Tuning & the false-positive problem

  • False positive = alert on benign activity. False negative = real attack, no alert. They trade off; no setting kills both.
  • Base-rate problem: attacks are rare, so even a 0.1% false-positive rate × huge benign volume buries the few true alerts. "99.9% accurate" is meaningless without the base rate.

$$P(\text{real}\mid\text{alert}) = \frac{\text{true alerts}}{\text{true} + \text{false alerts}} \quad\text{e.g., } \frac{99}{99+1000}\approx 9\%$$

  • Tuning playbook: baseline before enforcing · suppress noisy rules · allowlist known-good · prioritize by asset · correlate (don't isolate) · feedback loop.
  • Correlation (the bridge to Chapter 21's SIEM) turns weak signals into one high-confidence alert — the single most powerful move. Never delete a noisy-but-valuable rule; tune and correlate it.
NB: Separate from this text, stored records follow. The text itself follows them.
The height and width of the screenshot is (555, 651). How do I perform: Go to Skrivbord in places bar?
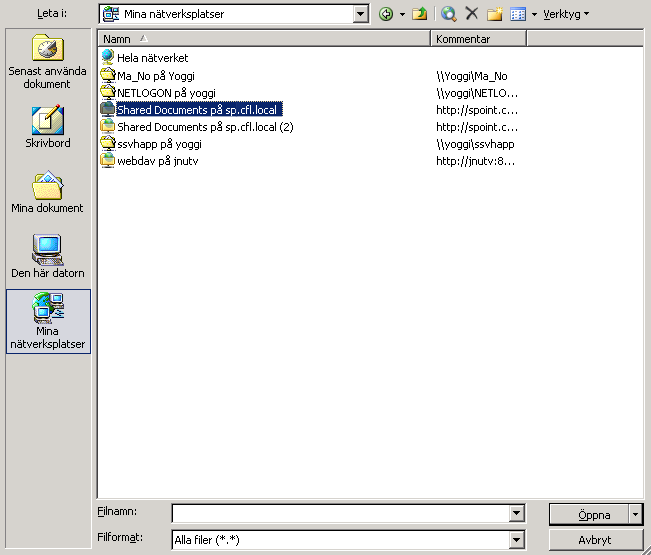point(47,128)
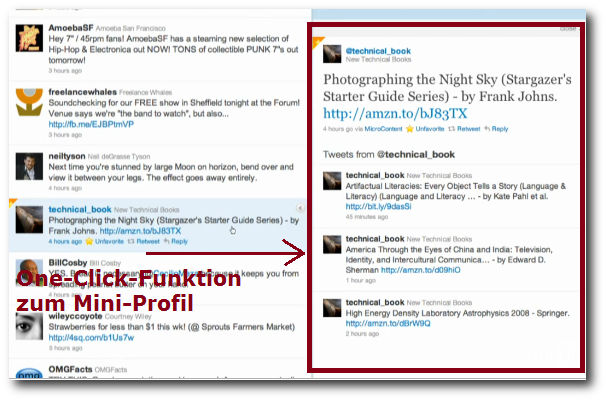Open the @technical_book profile link
Screen dimensions: 607x401
click(x=378, y=51)
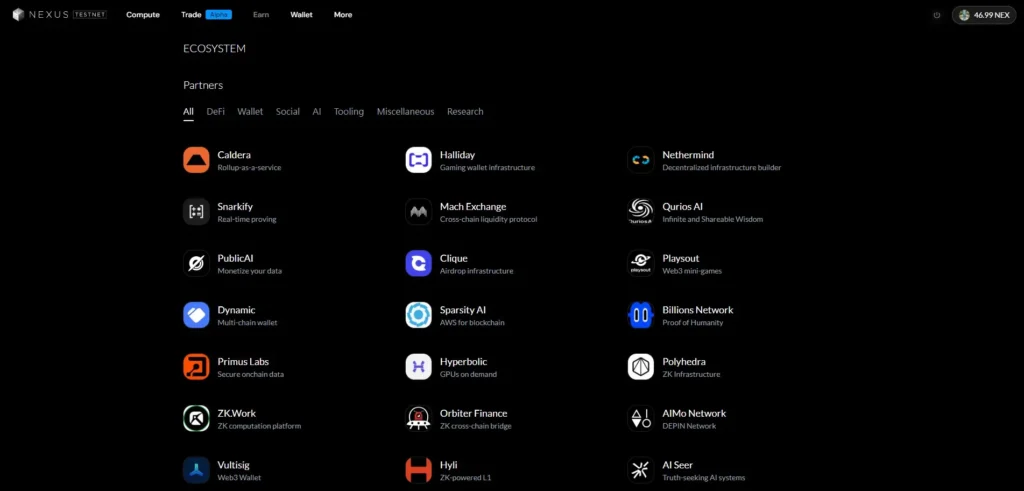This screenshot has height=491, width=1024.
Task: Open the Trade menu
Action: 191,15
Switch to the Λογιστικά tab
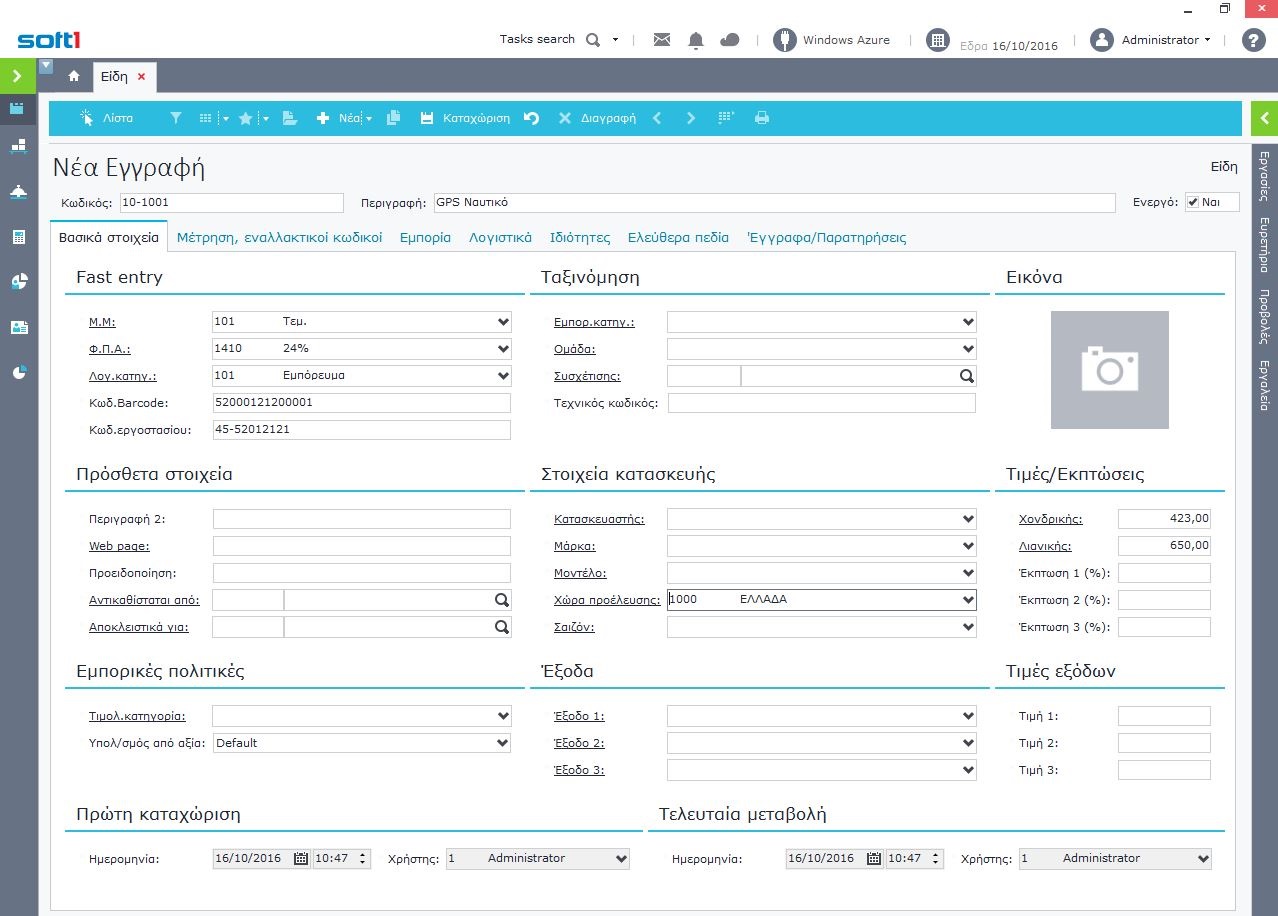 pyautogui.click(x=500, y=238)
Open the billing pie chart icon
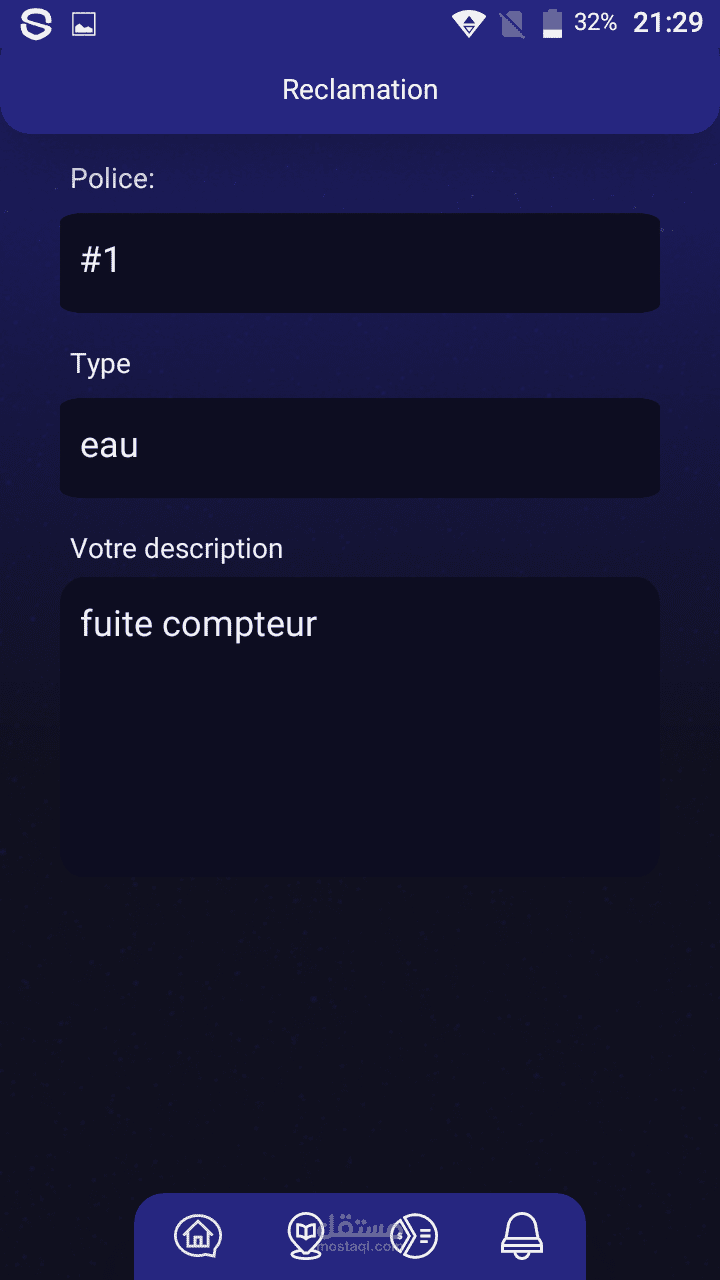This screenshot has width=720, height=1280. (415, 1236)
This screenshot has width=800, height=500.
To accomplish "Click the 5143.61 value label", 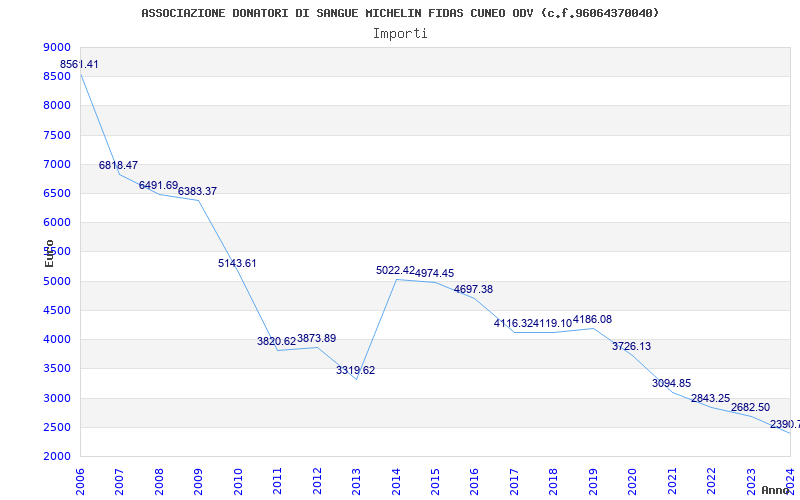I will [x=237, y=264].
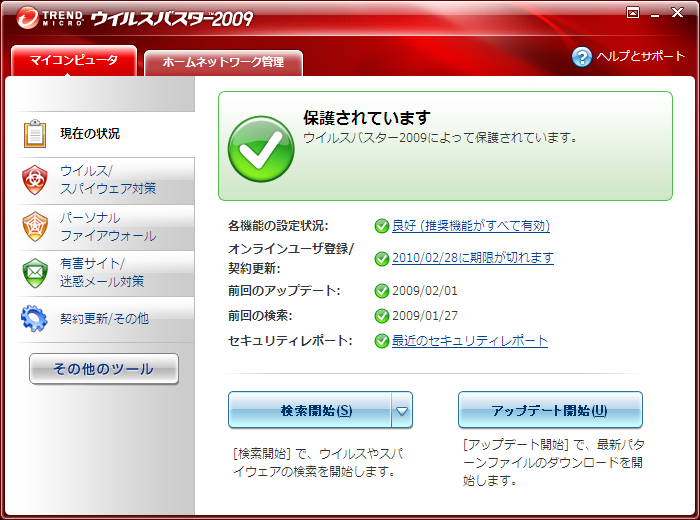The width and height of the screenshot is (700, 520).
Task: Click the orange personal firewall shield icon
Action: 35,227
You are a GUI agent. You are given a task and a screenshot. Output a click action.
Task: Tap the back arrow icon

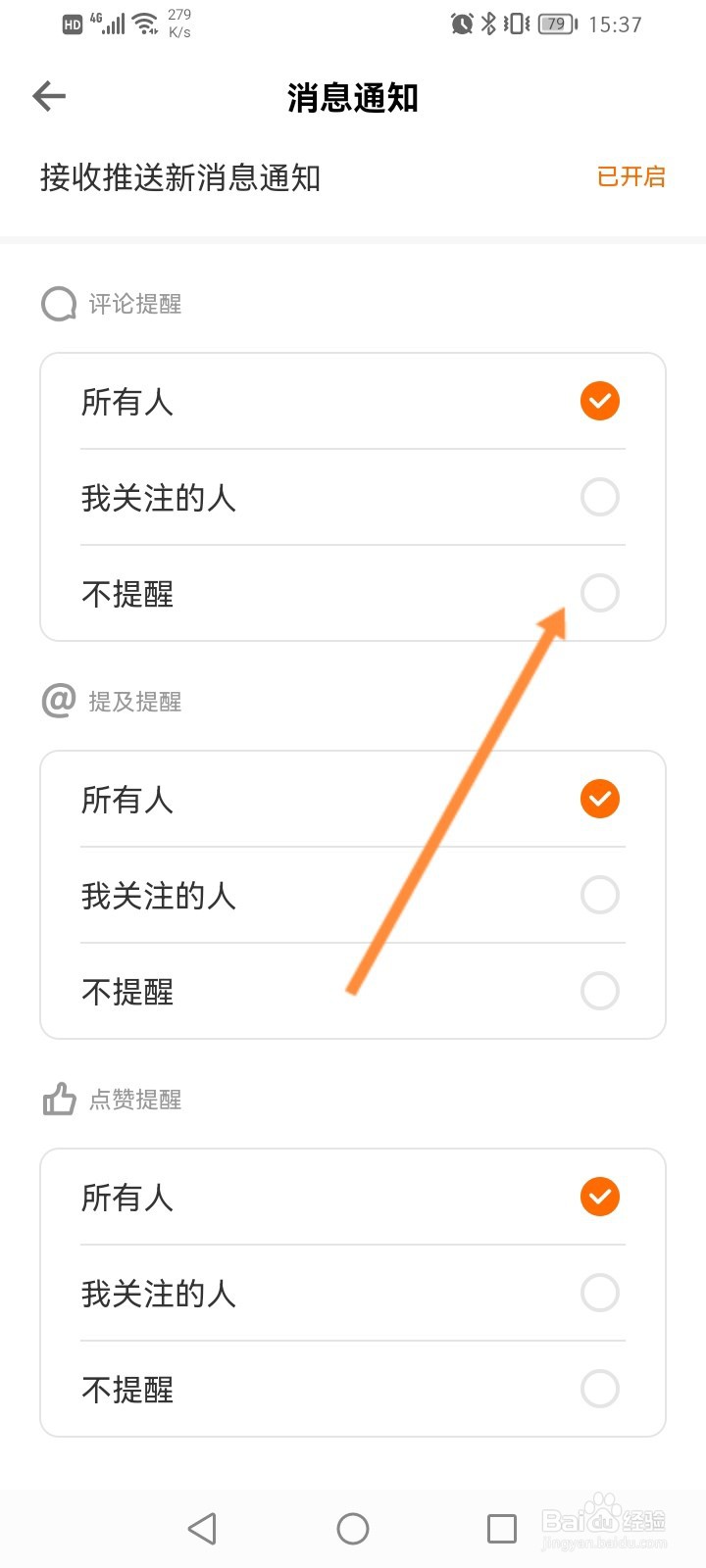(x=49, y=96)
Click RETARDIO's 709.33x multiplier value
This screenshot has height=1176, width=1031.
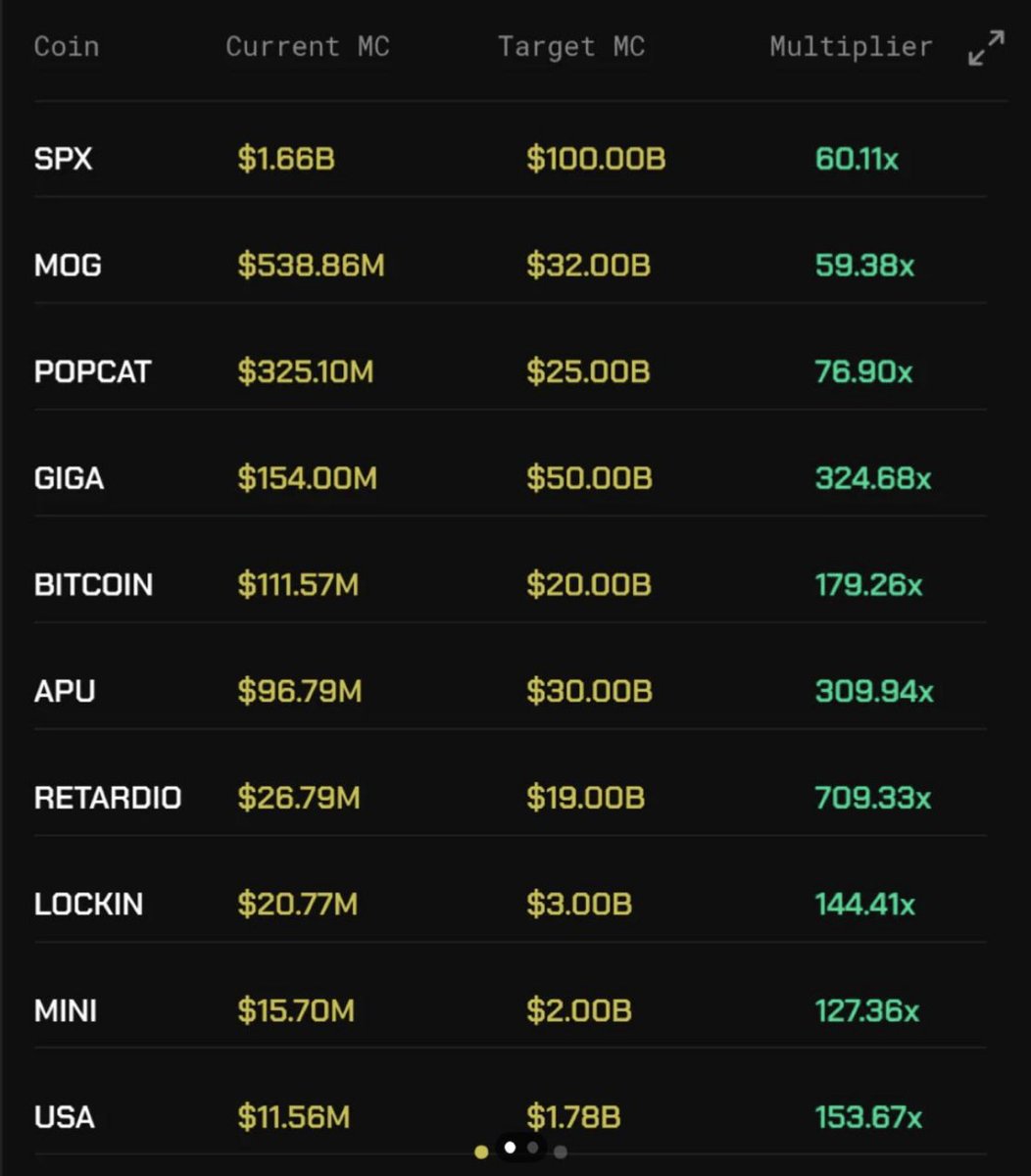point(873,798)
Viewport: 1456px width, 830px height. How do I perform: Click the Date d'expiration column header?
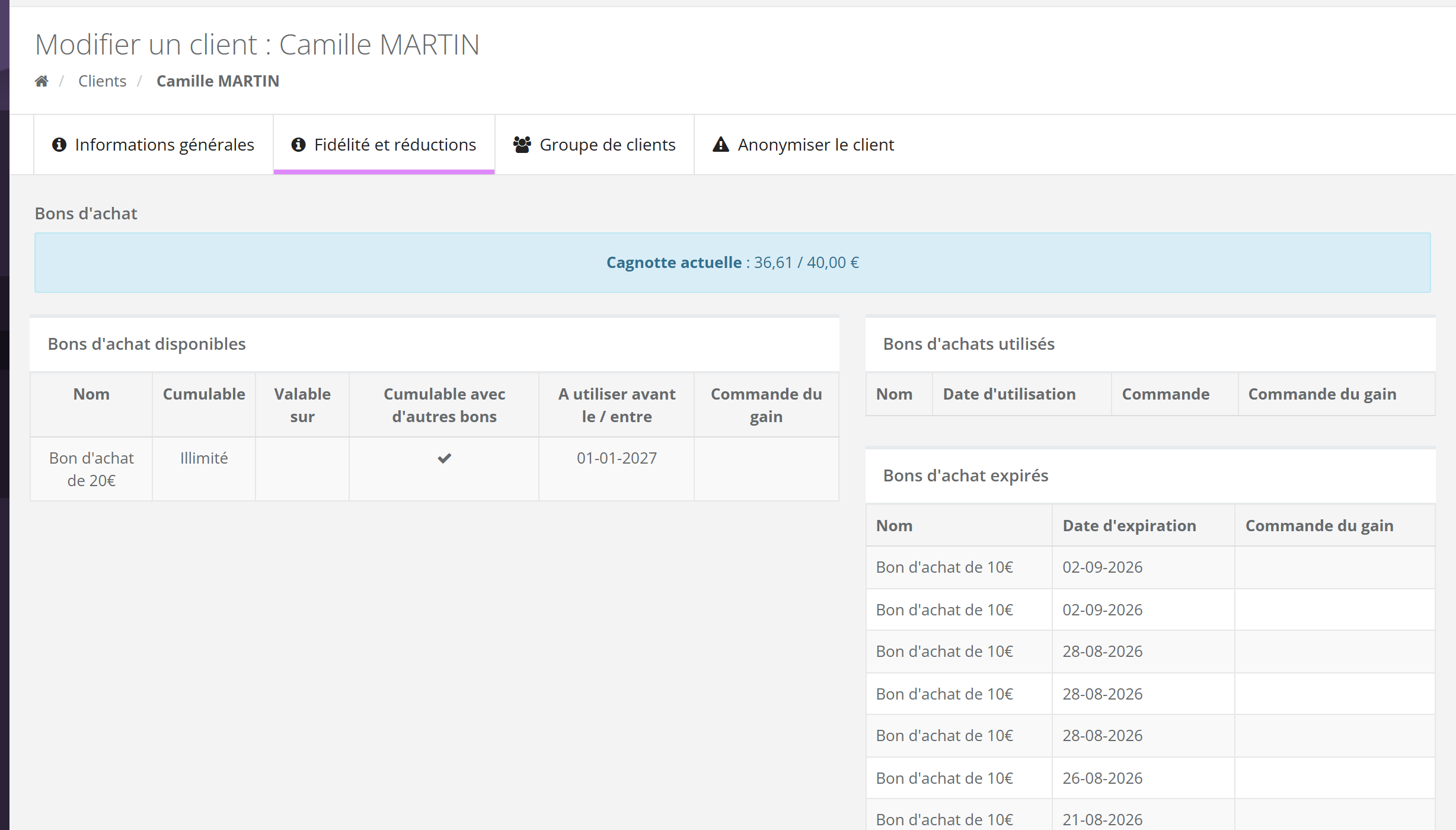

When to use what (decision aids)

You need to… Reach for
Filter traffic between zones Stateful firewall, default-deny
Identify the app/user behind encrypted flows NGFW
Be told about attacks (no blocking risk) IDS (out of band)
Block a known exploit in real time IPS (in-line), high-confidence signatures only
Catch a novel / credential-based intrusion Anomaly detection + correlation
Stop unknown devices from connecting NAC / 802.1X with quarantine
Contain an attacker who's already inside Microsegmentation + bastion
Make a noisy detection trustworthy Tune + correlate (don't suppress)

Certification crosswalk

Concept CompTIA Security+ (ISC)² CISSP domain
Firewall types (stateless/stateful/NGFW) 3.0 Security Architecture Communication & Network Security
IDS vs IPS; signature vs anomaly 3.0; 4.0 Security Operations Security Operations; Network Security
NAC, 802.1X, port security 3.0; 4.0 Communication & Network Security; IAM
Microsegmentation / segmentation 3.0 Security Architecture Security Architecture & Engineering
Default-deny / least privilege on wire 1.0; 3.0 Security Architecture & Engineering
Tuning / false positives / base rate 4.0 Security Operations Security Operations

Project additions this chapter

  • Meridian program: perimeter & segmentation controls — default-deny inter-zone firewall standard (with justification register), edge IPS + internal IDS, 802.1X NAC with quarantine, CDE microsegmentation behind a bastion.
  • bluekit toolkit: extended netfilter.pyrule_matches(pkt, rule) and default_deny(pkt, rules) (first-match-wins evaluation with a final implicit deny).

Common pitfalls

  • Treating the firewall as the security program (the branch-jack lesson).
  • Default-allow rulesets that rot — broad permit ip any added in an outage, never reviewed.
  • Implicit-only deny (no log) → no evidence of blocked attempts.
  • Trusting signatures alone → blind to zero-days and credential-based "living off the land" attacks.
  • MAC-only NAC (spoofable); exception lists for non-802.1X devices left unsegmented.
  • Enabling microsegmentation without observing flows first → broken production, then defeating-broad exceptions.
  • Deleting a noisy detection rule instead of tuning and correlating it.
  • In-line IPS blocking on low-confidence signatures → outages on legitimate traffic.